Ty21a is a live attenuated bacterial vaccine that protects against typhoid. First licensed in Europe in 1983 and in the United States in 1989, it is an orally administered, live-attenuated Ty2 strain of S. Typhi in which multiple genes,
including the genes responsible for the production of Vi, have been deleted so as to render it harmless but nevertheless immunogenic. It is one of the three typhoid vaccines currently recommended by the World Health Organization (the other two being the Typhoid Conjugate Vaccine (TCV) and Vi capsular polysaccharide vaccine).

The vaccine is given by mouth. The vaccine is presented either as enteric coated capsules or as a liquid suspension. The vaccine must be stored at 2 to 8 °C, but will retain its potency for 14 days at 25 °C.

== Medical uses ==
The vaccine offers a statistically significant protection for the first seven years. The vaccine is most commonly used to protect travelers to endemic countries, but some agencies claim that the vaccine could be used in large scale public prevention programs.

The Vi polysaccharide vaccine is also effective at preventing typhoid fever.

==Dosing==
The recommended dose varies according to country and preparation. At least three doses are required for protection.

In the US and Canada, an initial course of 4 doses on alternate days is recommended. Full protection is achieved 7 days after the last dose. In the US, a booster dose is recommended after 5 years. In Canada, a booster dose is recommended after 7 years.
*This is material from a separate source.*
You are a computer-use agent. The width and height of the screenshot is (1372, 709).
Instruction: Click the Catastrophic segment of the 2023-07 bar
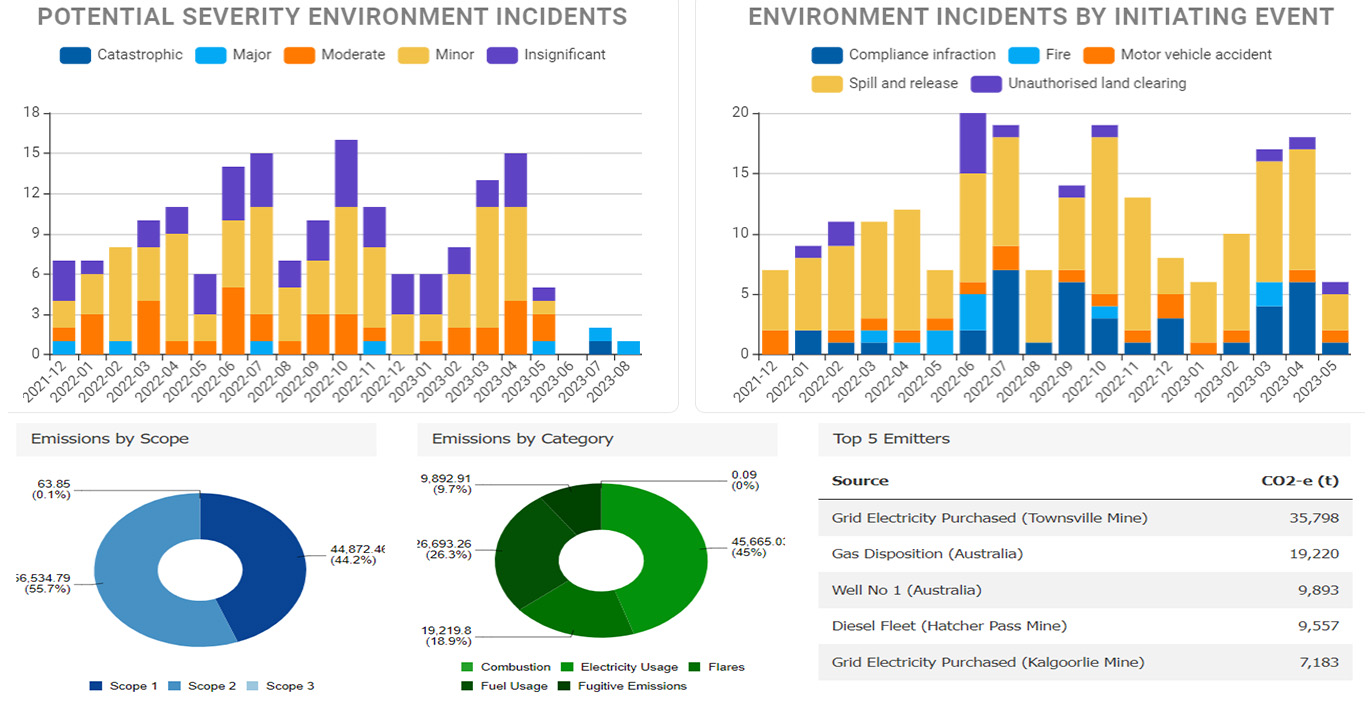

In Australia and Europe, an initial course of 3 doses on alternate days is recommended. Protection is achieved 7 days after the last dose. A booster dose is recommended every 3 years for people living in endemic areas, but every year for people traveling from non-endemic to endemic areas.

== Side effects ==
Side effects of this vaccine are mild and rare.

== Trade names ==
- Vivotif (manufactured by Emergent BioSolutions)

== Research ==
Ty21a may also provide some degree of protection against paratyphoid fever A and B. This cross-protection by a typhoid vaccine is most likely due to O antigens shared between different S. enterica serotypes.

A newer Vi-rEPA vaccine is being tested for preventing typhoid fever. It has a similar level of protection, but the protection may last longer with this newer vaccine.